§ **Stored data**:
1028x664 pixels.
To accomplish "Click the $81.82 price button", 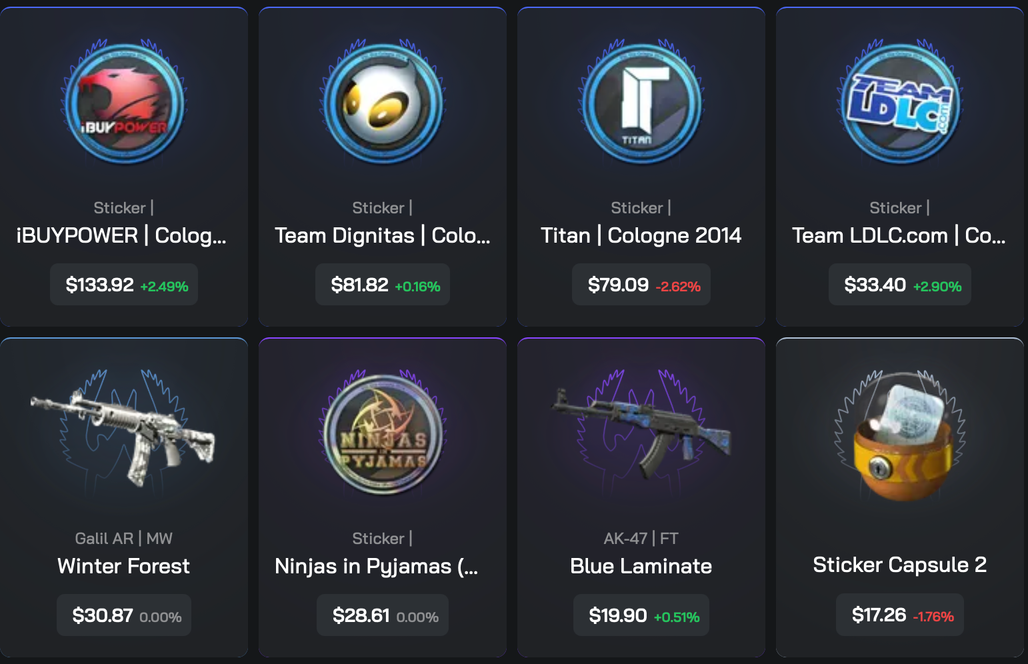I will coord(383,284).
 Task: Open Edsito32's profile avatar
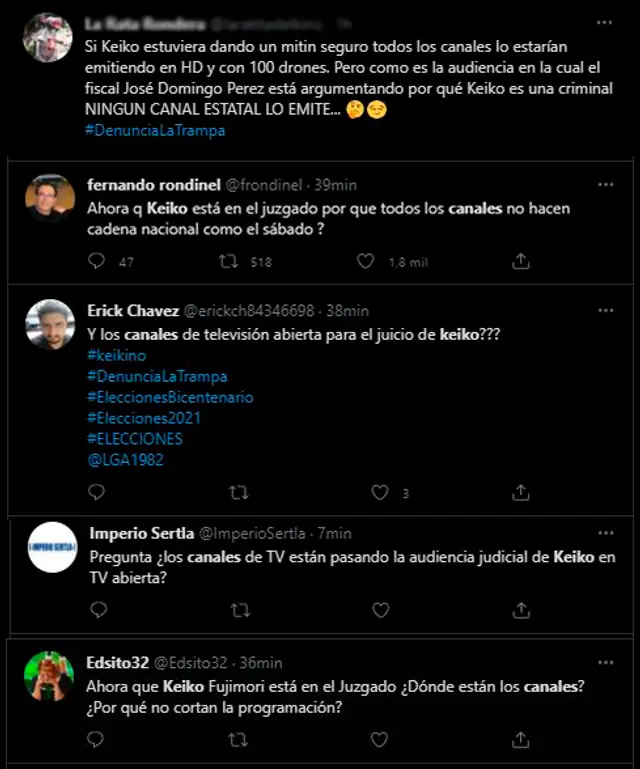pos(50,676)
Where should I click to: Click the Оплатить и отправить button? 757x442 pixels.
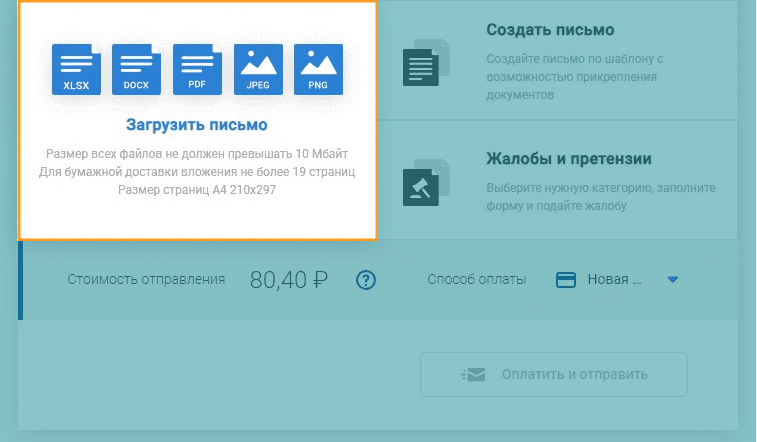click(554, 374)
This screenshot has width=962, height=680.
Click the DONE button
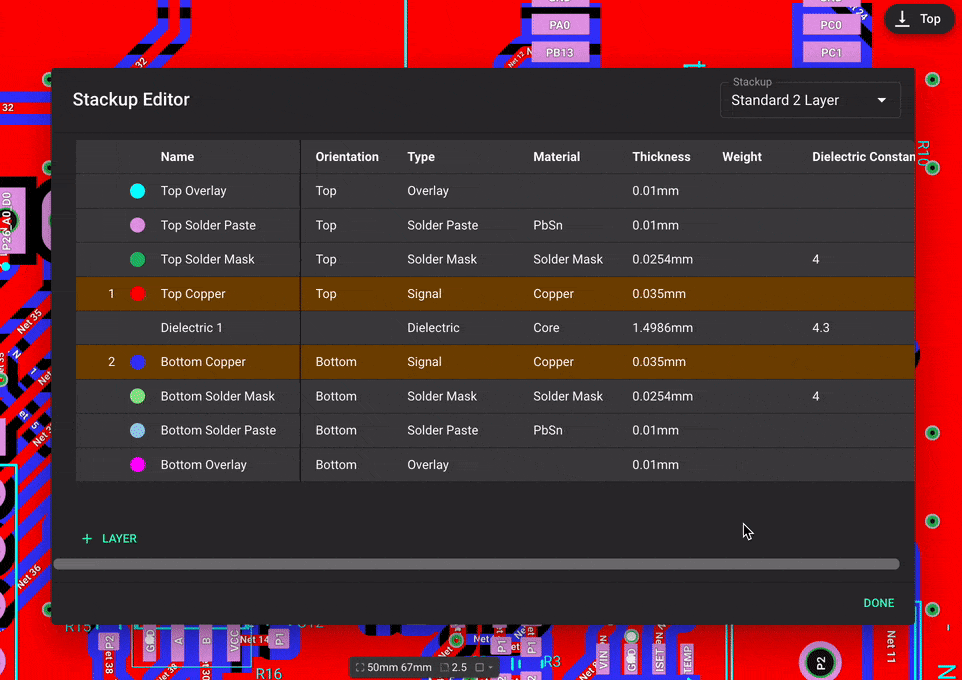click(878, 603)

§ **Problem description**:
Only the lines from the one holding "Task: Open Edsito32's profile avatar" to the last line of the entries above should be printed, exactly as they appear and with no pictures.

§ **Response area**:
 Task: Open Edsito32's profile avatar
pos(50,676)
Where should I click to: Click the Оплатить и отправить button? 757x442 pixels.
click(554, 374)
This screenshot has width=962, height=680.
Click the DONE button
click(878, 603)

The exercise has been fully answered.